- Directed by: Ashok Gaikwad
- Written by: Ravi Kapoor; Mohan Kaul;
- Produced by: Shama Akhtar; Nasim Hijazi;
- Starring: Aditya Pancholi; Sangeeta Bijlani;
- Cinematography: Anwar Siraj
- Edited by: Bantappa Rai; Rohita Shetty; Waman Bhonsle; Gurudutt Shirali;
- Music by: Laxmikant–Pyarelal
- Production company: Aftab Pictures
- Release date: 23 December 1988;
- Country: India
- Language: Hindi

= Qatil =

Qatil (translation: Killer) is a 1988 Indian Hindi-language thriller film directed by Ashok Gaikwad and produced by Shama Akhtar and Nasim Hijazi.

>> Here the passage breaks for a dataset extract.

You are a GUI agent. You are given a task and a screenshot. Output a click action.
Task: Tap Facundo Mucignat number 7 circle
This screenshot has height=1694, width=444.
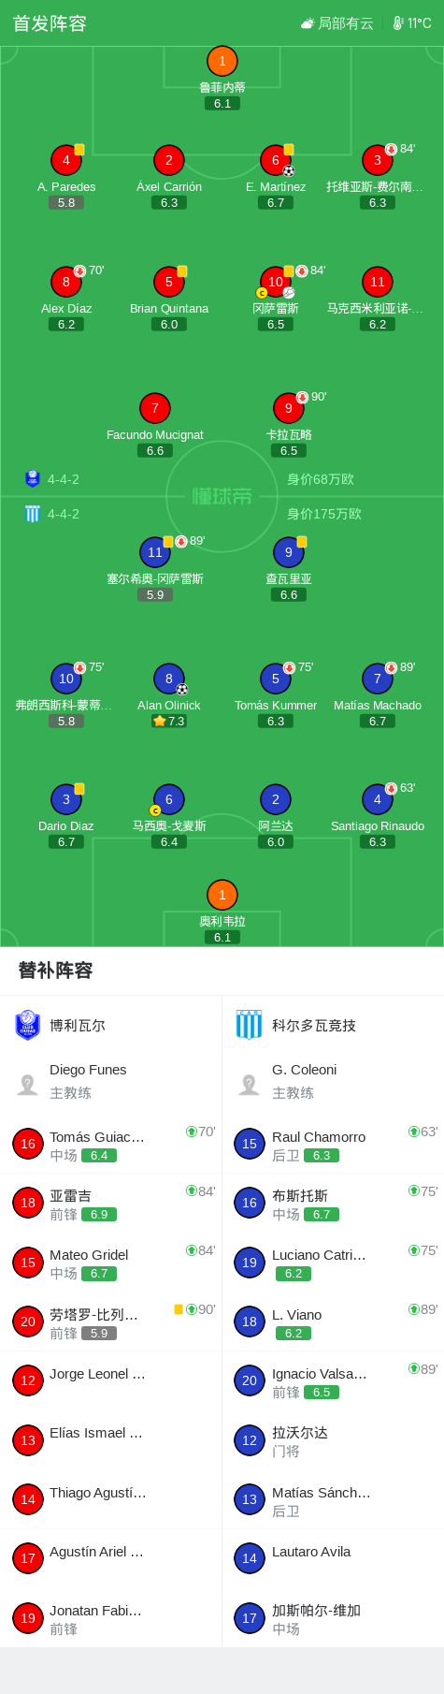155,408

The film stars Aditya Pancholi and Sangeeta Bijlani in the lead roles. Shakti Kapoor plays the antagonist. Kiran Kumar, Amjad Khan, Raza Murad, Vikram Gokhale and Anjana Mumtaz play supporting roles. The soundtrack is composed by Laxmikant–Pyarelal with lyrics by Sameer.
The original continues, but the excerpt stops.